It was warm, balmy, and almost dark when Jan waved down a taxi while waiting outside the weather-worn beach hotel. The cab pulled up to where she was standing and then Jan climbed into the vehicle and said, “The Voux, please.” Soon they were cruising past the last of the houses and businesses before coming to an open stretch of shoreline. Jan could make out the silhouette of a line of vegetation that grew on dunes that separated the rough road from the beach.
It startled her when the driver slowed and then pulled over on the shoulder.
“This cab ride isn’t over,” she said to the burly driver.
“But it is,” the man said. “We’re going to take a little walk, see the beach.”

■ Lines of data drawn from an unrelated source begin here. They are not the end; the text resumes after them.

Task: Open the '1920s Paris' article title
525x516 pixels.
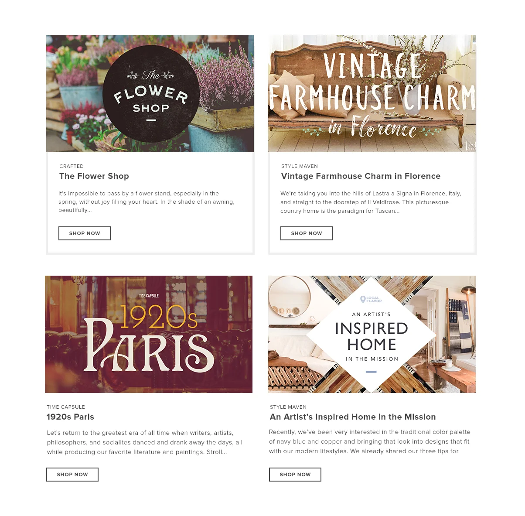Action: (70, 417)
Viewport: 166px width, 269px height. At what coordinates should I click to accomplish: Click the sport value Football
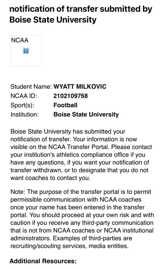tap(66, 105)
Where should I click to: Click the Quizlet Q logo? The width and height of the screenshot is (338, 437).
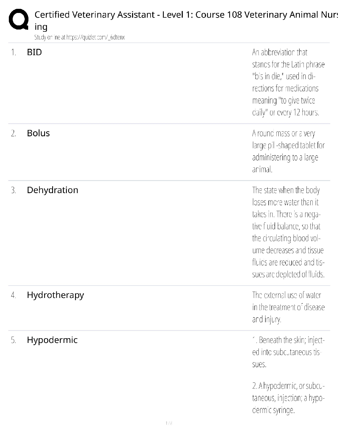18,19
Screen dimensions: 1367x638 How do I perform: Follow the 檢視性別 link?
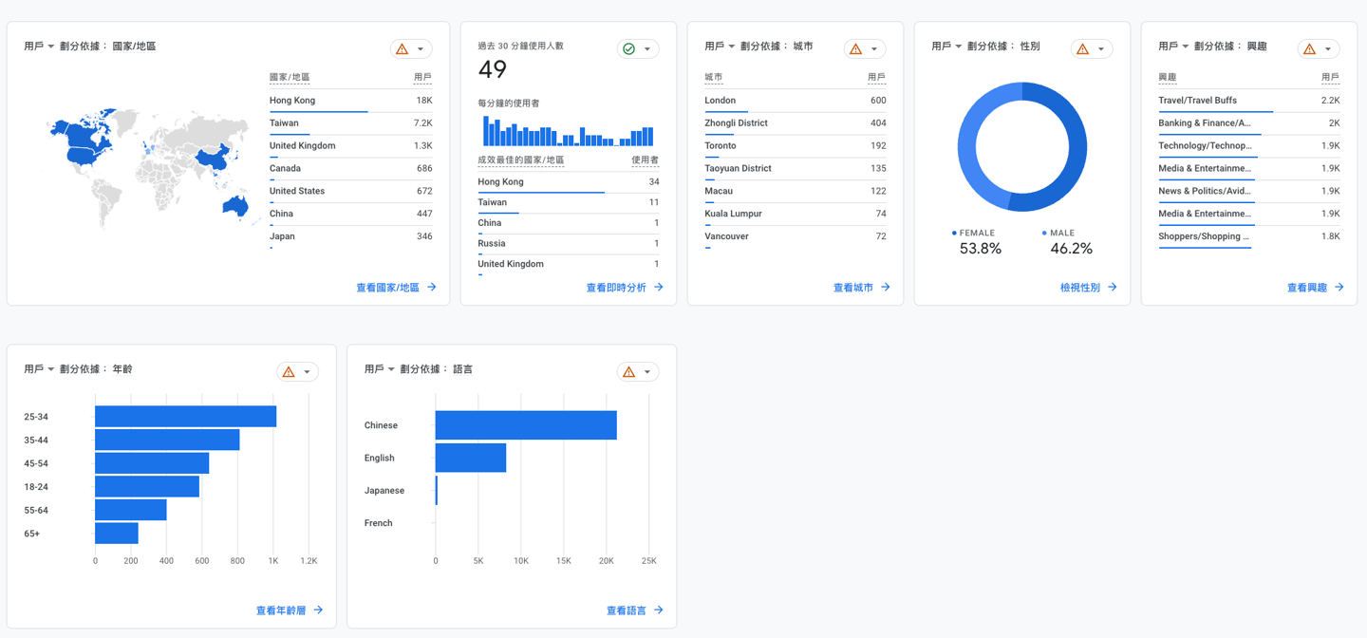(1079, 287)
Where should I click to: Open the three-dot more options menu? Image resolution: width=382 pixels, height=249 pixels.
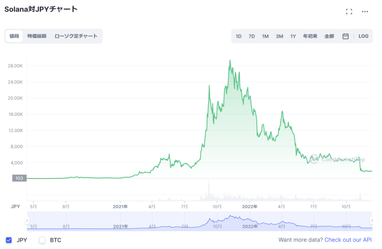(x=365, y=12)
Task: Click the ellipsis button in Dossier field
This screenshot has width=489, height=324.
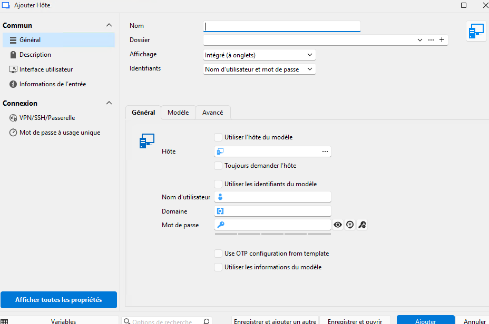Action: (x=431, y=40)
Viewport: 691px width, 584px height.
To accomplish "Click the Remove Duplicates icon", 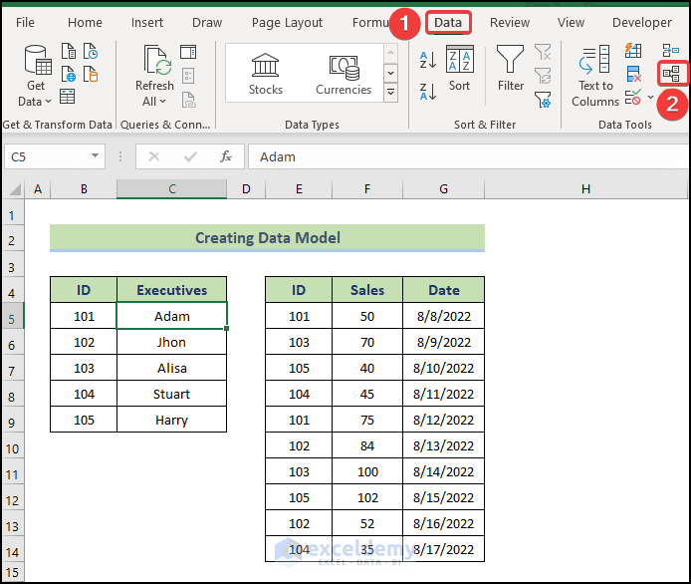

The road was dark and deserted. Jan’s anxiety levels were peaking. “No, I’m not getting out of this car. Take me to the Voux, now!”
* * *
Nearby a man treads water and the full moon rises above the horizon. Jose stopped his swimming strokes when he saw headlights approaching and then turn off on the other side of the barrier dunes. He was in the middle of his nightly swim and wondered why the vehicle stopped, plus he thought he might have heard a scream. Then he saw the silhouette of a large guy manhandling a woman over the dunes in the light of the low moon. The woman was struggling to get free and cried out repeatably, “Let go of me!”
The man easily controlled the much smaller woman. He forced her down in the sand and sat down on her, straddling her hips. The woman was struggling and screaming, “No,” over and over. He released her hands, ripped her top open, and laughed loudly as she started hitting his chest.
Jose was already cutting through the surf and up onto the beach. He saw the man strike his victim on the side of her head, and yelled, “Hey, get the fuck off her!”
“Mind your own damn business,” the man shouted back.
The woman, who had started whimpering, got up the fortitude to punch the guy in his jaw. Between that and seeing Jose running his way, the man got up and hurried over the dunes toward the road. Jose heard a door slam and a vehicle speeding away by the time he got to the woman.
“Are you okay? Jose asked. “Who was that guy?”
“A taxi driver. Thank you. Thank you so much.”
“Damn asshole. I’m Jose.” He extended a hand towards her.
Taking his hand, she let him pull her up. “I’m Jan. I think he would have raped and maybe killed me if you hadn’t come. Where’d you come from?” She realized that he was glancing at her exposed chest and pulled the two sides of her top together.
“I was swimming, exercising. I live a little way down the road. We can call the authorities from there.”
Jan looked around and observed that they were in the middle of nowhere and there were no other people or cars around. It was dark with just a low moon, so she concluded that she didn’t really have a choice.
Jan cautiously headed down the road with the man that would become her future husband toward her future house.